Actualmente sigo viendo como mucha gente no sabe lo que es realmente la hipnosis, algunos piensan que es un sueño sanador, otros que es una fuerza mágica o una especie de poder místico e incluso que durante la hipnosis se puede llegar a decir cosas que uno no quiere (como por ejemplo sus más íntimos secretos).

En la facultad de psicología es un tema tabú y muchos alumnos tienen prejuicios sobre la hipnosis pensándose que se trata de un espectáculo, de algo sin fundamentos. Como no es ciencia (aunque hay muchos artículos científicos e investigaciones en universidades de prestigio que demuestran sus efectos positivos) muchos se quedan atrapados en sus creencias y no quieren investigar y leer más allá de lo que han oído o visto en la televisión.

Por lo tanto ¿Qué es lo que los científicos denominan hipnosis?

En primer lugar, no es un sueño fisiológico (aunque puede producirlo) pero es algo diferente; no tiene nada que ver con poderes mágicos o curaciones milagrosas y no es brujería. Durante la hipnosis el cliente no pierde el control y tampoco se comerá una cebolla.

En segundo lugar, durante la sesión de hipnosis el cliente no va a desvelar secretos o cosas que no desea contarlas al terapeuta. En todo momento será consciente de todo el proceso terapéutico, pudiendo pararlo si lo desea.
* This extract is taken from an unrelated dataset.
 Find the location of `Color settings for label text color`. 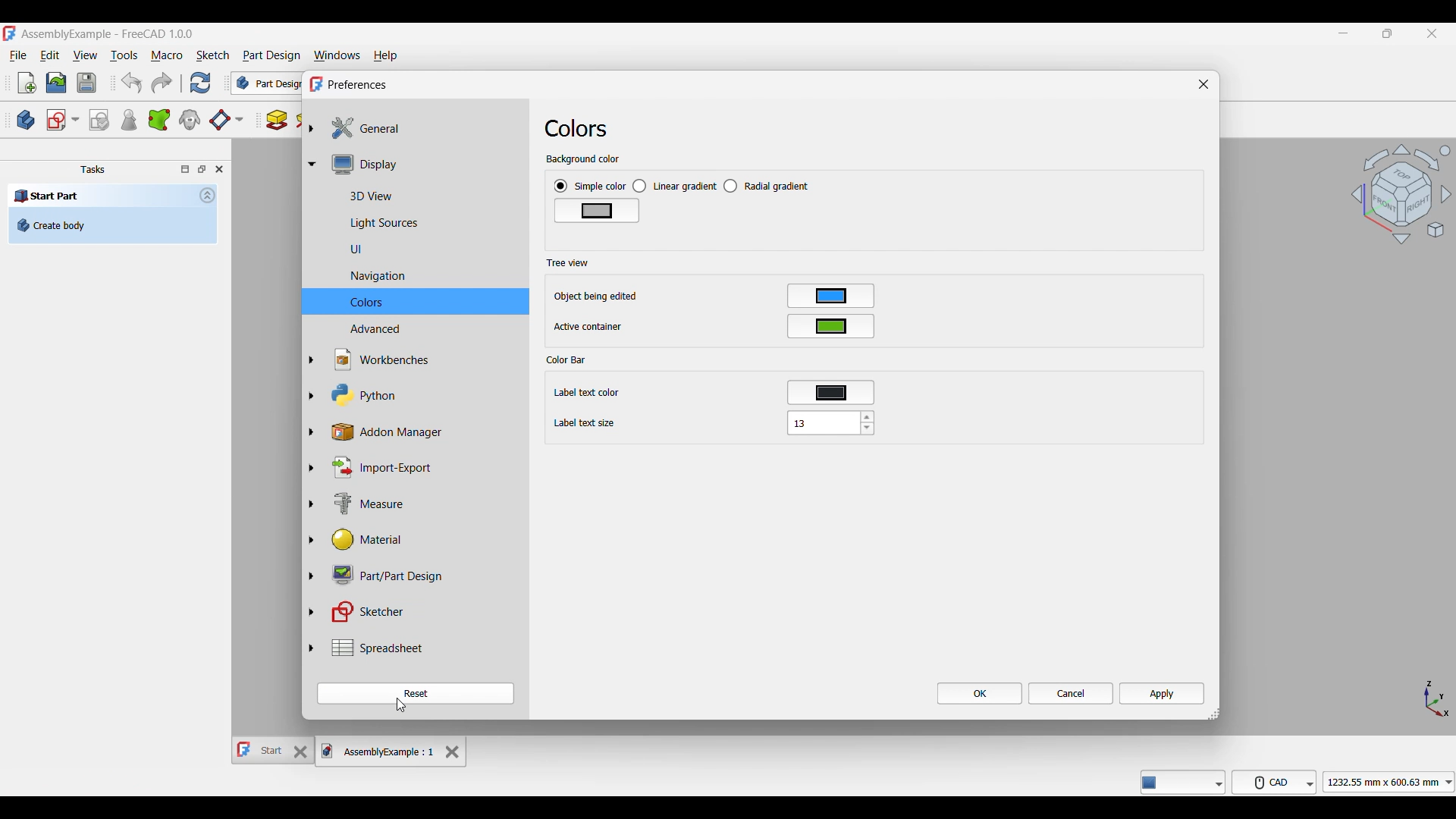

Color settings for label text color is located at coordinates (831, 393).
En cuanto a la definición de hipnosis, se puede decir que hay una gran variedad de definiciones pero una de las más difundidas es la de la división de la Asociación de Psicólogos Americanos, conocida como Sociedad de Hipnosis Psicológica: “La hipnosis es un procedimiento durante el cual un profesional o un investigador del área de la salud sugiere que un cliente, paciente o participante experimente cambios en sus sensaciones, percepciones, pensamientos o conductas. “ (Yapko, 2008)

Otra definición más simple y que hizo que la hipnosis fuera algo sencillo y posible para muchas personas es la de Milton H. Erickson (fundador la hipnosis ericksoniana): “la hipnosis es un estado de atención focalizada”.
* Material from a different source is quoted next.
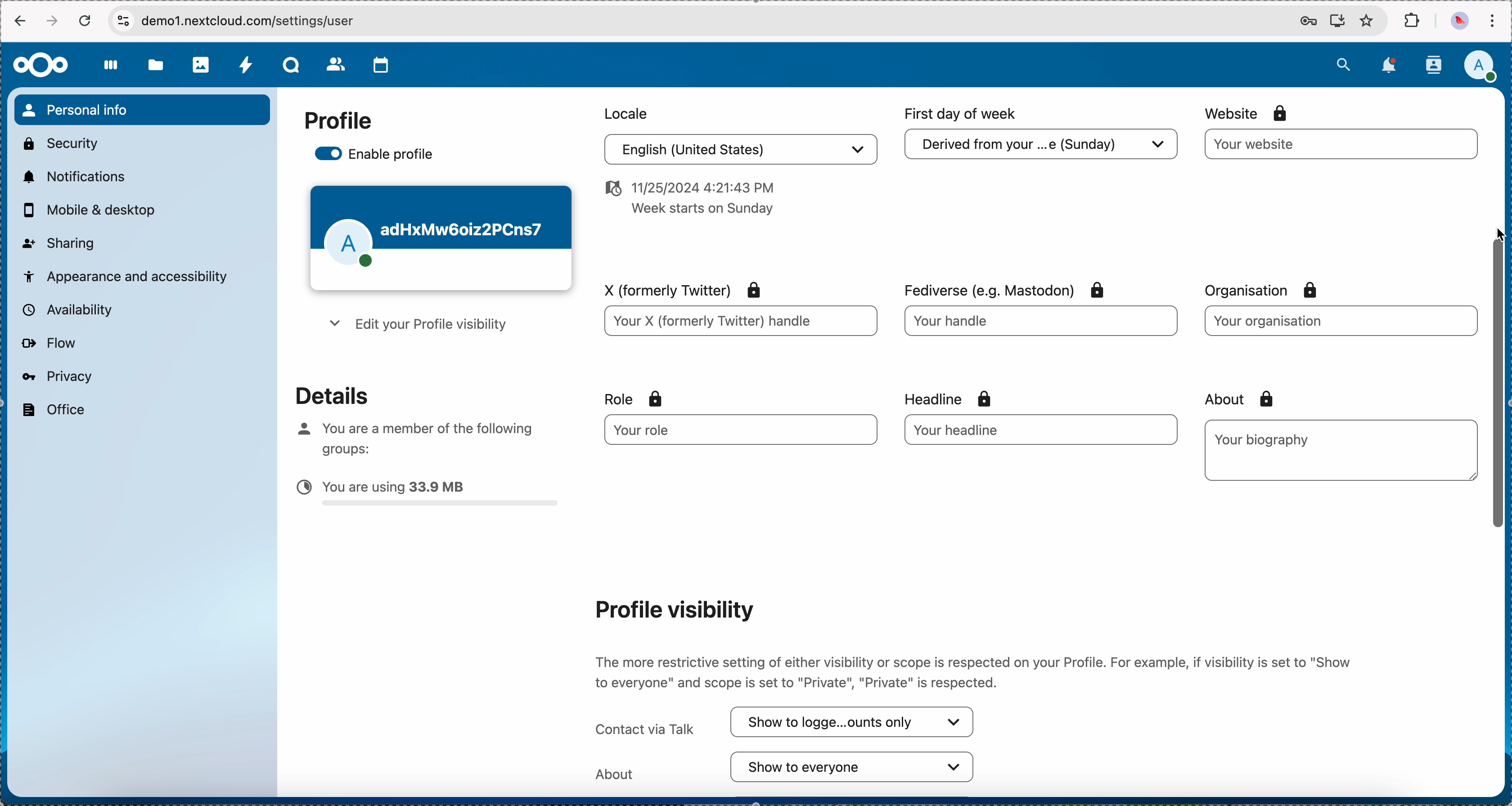 This screenshot has height=806, width=1512. What do you see at coordinates (1248, 113) in the screenshot?
I see `website` at bounding box center [1248, 113].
Otras definiciones aceptadas y difundidas por los investigadores serian:

La hipnosis es un estado natural y alterado de conciencia. La persona entra en un estado denominado “hipnosis”, un estado diferente del “normal”, mediante un proceso natural que no implica la ingestión de ningún medicamento ni otro tratamiento físico.

La hipnosis es un estado de relax e hipersugestionabilidad. La persona entre en un estado muy relajado de cuerpo y mente y en consecuencia está menos alerta y es más receptiva a la sugestión.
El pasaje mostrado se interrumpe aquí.